Tanya Thorn says her mind hasn't changed since last week's announcement from the justice minister of a deployment model.
"There's very little detail of what is the problem we're trying to solve, and so without knowing what that problem is it's really hard to evaluate a deployment model to determine whether that model solves that problem."
She says the issue of costs keeps getting pushed down the road.
The Town of Okotoks has a Municipal Police Service Agreement with the federal government for the RCMP and at last week's technical briefing Thorn says she was told the government would have to figure out what a new agreement would look like.
"It's still super light on details for me as an elected official for Okotoks to go to my residents and say this makes good financial sense for us, this will give us better public safety, this will improve these three things that you've said are a problem, I have none of those details yet and in fact what I do have leads me to believing it makes it worse for my community," Thorn says.
One issue the province has talked about is having better oversight over the police than they do now with the RCMP but the mayor says they have good communication now.

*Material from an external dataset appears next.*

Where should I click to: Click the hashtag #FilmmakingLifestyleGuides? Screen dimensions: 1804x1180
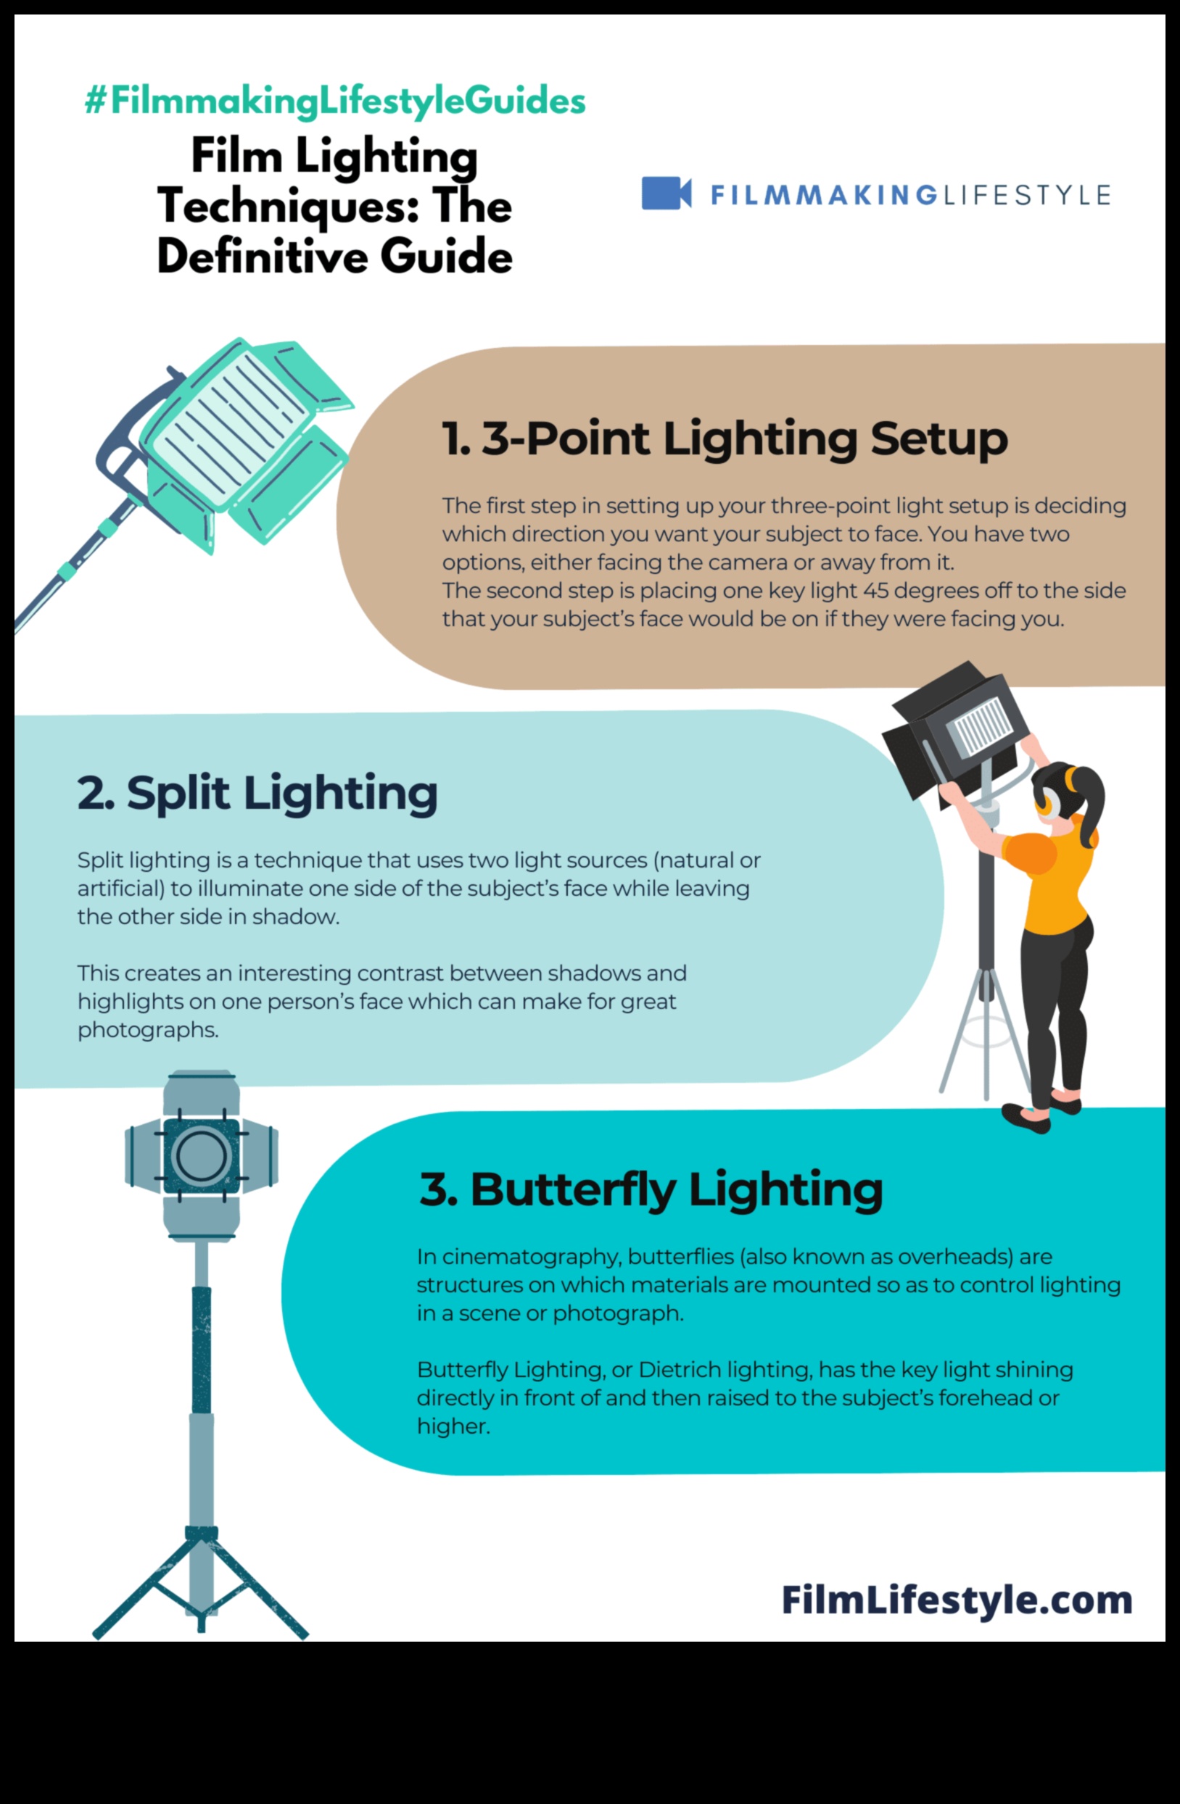tap(334, 101)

"Don't get me wrong, there are challenges with the RCMP and with the RCMP model, however, we have a great working relationship with our detachment and our detachment commander, I have a monthly conversation with them, we get a quarterly report that keeps us apprised of where we are with resources, crime statistics, lasts year we did a community engagement survey, well we did it in partnership with the RCMP, the RCMP went out and met with the community to find out what our priorities should be," she says.
"So they heard feedback from my community in setting those priorities and one of them was community visibility so this summer they launched foot patrols and bike patrols, they're at community events, that's all in response to what Okotoks residents have wanted to see."
The idea of having more frontline officers, she says, is something the province has control over and they don't need a new police force to put more boots on the ground.
She wonders if the province has $366 million, the estimated cost of the transition, and why it doesn't put that money toward some of the public safety issues already out there.
Thorn has been the chair of the interim police advisory board for the last two years which brings the department of justice, municipalities and K Division, which covers the RCMP across Alberta together and there have been significant shifts in what K Division has been doing.